People need to understand that in addition to what the law says, a prosecutor ultimately decides whether charges will be filed. If he files charges, the prosecutor plans to fight vigorously for a conviction — and not every case is about justice. Allen’s case is just one example.
When it comes to a defensive shooting case, prosecutors have the luxury of far more time and far less stress than citizens are afforded in deciding whether pulling the trigger is justified. Additionally, every action and decision leading up to the moment of the shooting will be dissected and second guessed.

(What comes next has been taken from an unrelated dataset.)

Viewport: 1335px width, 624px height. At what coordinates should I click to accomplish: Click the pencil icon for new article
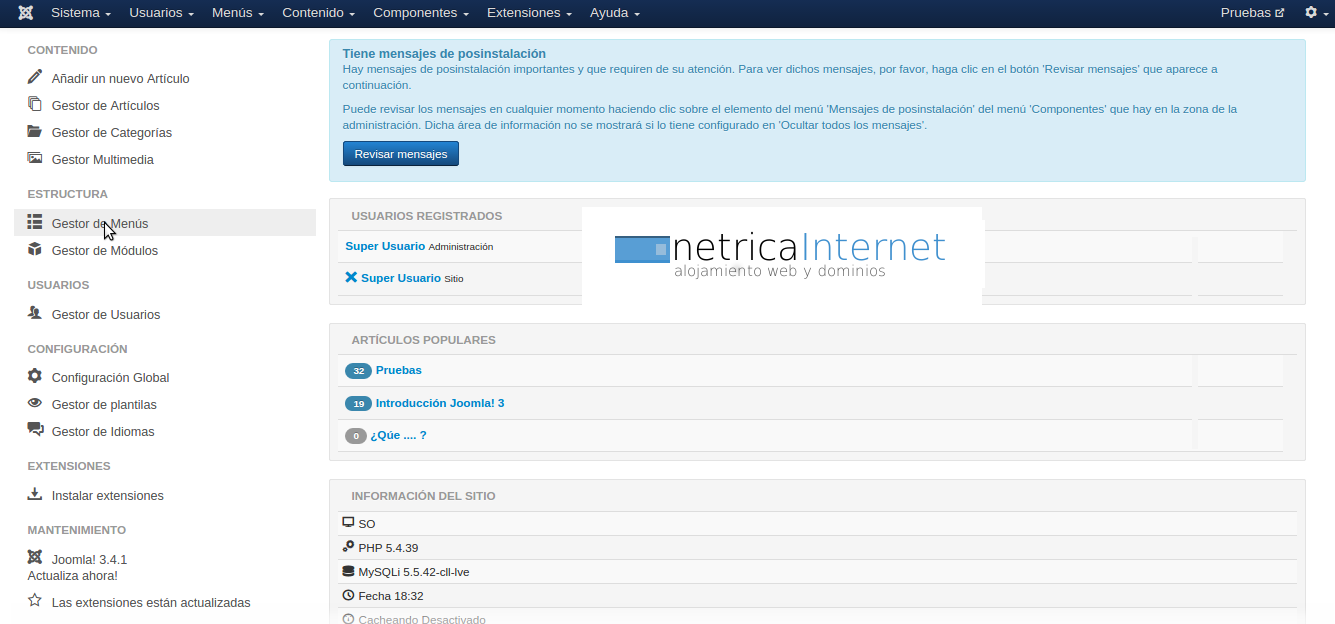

For instance, what is the reputation of the person claiming self-defense? Is there any evidence that might indicate this person did anything that could have instigated the conflict? If there is, the next fight for that individual’s life will likely be in a courtroom. If he survives the trial, he may be financially ruined with many other personal problems and life-altering issues in front of him. If he loses, the individual will be fighting for his life among predators in prison.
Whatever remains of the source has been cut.